The crew laughs. Bindi nails it and gives the python a kiss on the head. (Turns out she was bluffing.)

"Doing like Daddy" comes naturally to the plucky girl in pigtails and de rigueur khaki. Daddy, of course, is the late Steve Irwin, the Crocodile Hunter, whose death in September after a stingray barb pierced his chest prompted an international outpouring of grief. "I really strongly feel that he's still with us," Bindi says.

She's been on location with her globe-trotting parents since she was a few weeks old and is determined, she says, to "follow in my dad's footsteps."

Good thing Bindi has inherited the natural exuberance, boundless curiosity and passion for animals that made Steve such a magnetic host. Because she's a very busy girl.

The introductions she's filming today at Australia Zoo — a 70-acre wildlife sanctuary in the small Australian town of Beerwah, Queensland, where Terri, Bindi and 3-year-old Robert live — are for Planet's Best with Terri and Bindi, a series of best-of specials airing on Animal Planet (airing Sundays at 8 pm/ET). In addition, Bindi: The Jungle Girl premieres this Saturday (at 5 pm on Discovery Kids), and Zoo Down Under, a reality series that goes behind the scenes at Australia Zoo, is in development.

"She's very much like Steve in so many ways," says Terri of her daughter, who sits stroking Candy, her pet rat. "Steve never put on airs or tried to be famous, and Bindi's the same way. It's just eerie after spending years walking around with Steve and seeing the reaction he got, and now it's the same with Bindi."

And Bindi, it seems, loves to be on TV. "As soon as I was born I was in front of the camera," she says. "I feel like I've got a place there."

Bindi: The Jungle Girl features her interacting with wildlife in her rain-forest tree house along with animal-themed song-and-dance numbers from her troupe, the Crocmen. The show is designed to promote interest in conservation among children.

Bindi has help in that mission from Dad. Seven of the 26 episodes were filmed before Steve's death, and the TV naturalist is featured so prominently he's considered her cohost.
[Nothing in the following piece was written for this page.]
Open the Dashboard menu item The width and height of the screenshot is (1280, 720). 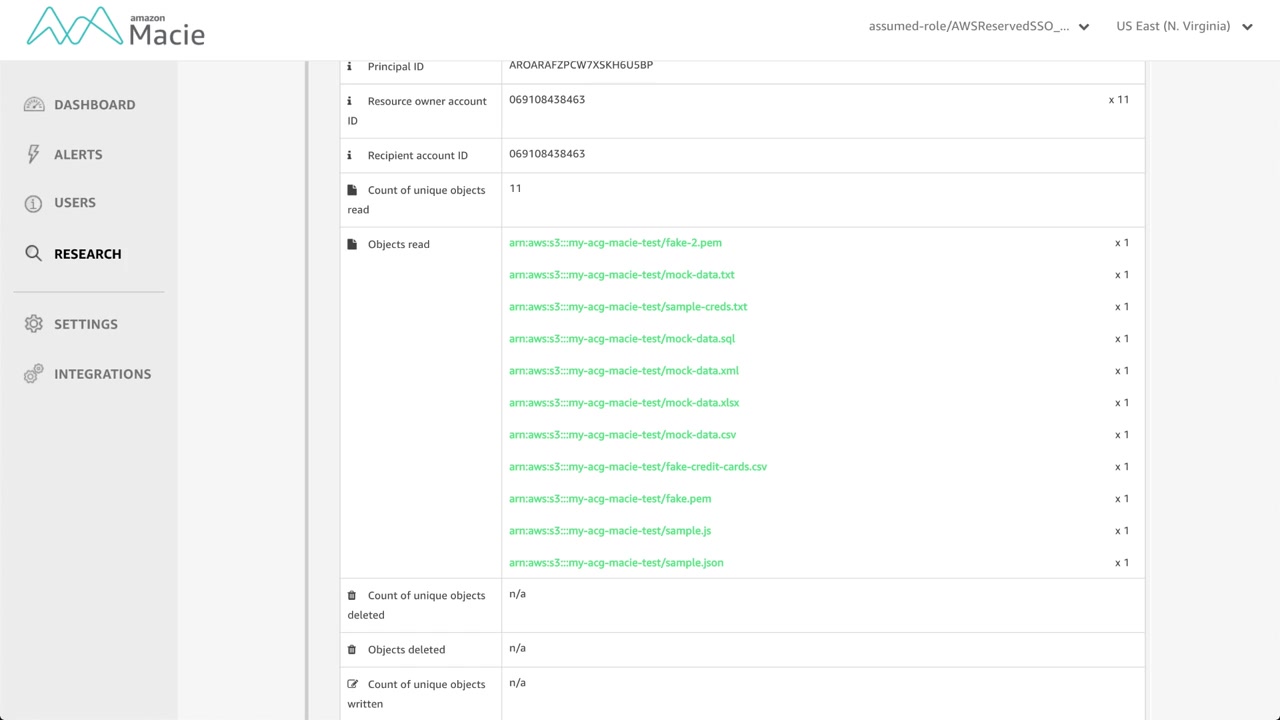(94, 105)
"It's the Steve and Bindi show," says family friend John Stainton, who directed The Crocodile Hunter and is helming all the Irwin TV projects. "Throughout the show, Bindi introduces clips from the archives — Steve with gorillas, whales, snakes. That's the bulk of the show."

Terri and zoo director Wes Mannion, one of Steve's best mates, are also featured; Steve's passing is not addressed in the show. When asked about it, Stainton replies flatly, "Steve will live forever."

Those who cried "Too soon!" when Bindi stepped back in front of the camera just weeks after her father's death don't realize that it's the place she feels closest to him, says Terri.

"I think if you went fishing or surfing every weekend with your dad and he died, you wouldn't want to never fish or surf again," she says.

Steve himself definitely would have approved. "One day last year when we started doing Bindi: The Jungle Girl," Stainton recalls, "I said to Steve, ‘Bindi is going to be a much bigger star than you've ever been.' And he said, ‘Bring it on! I only ever wanted to be Bindi's costar.' "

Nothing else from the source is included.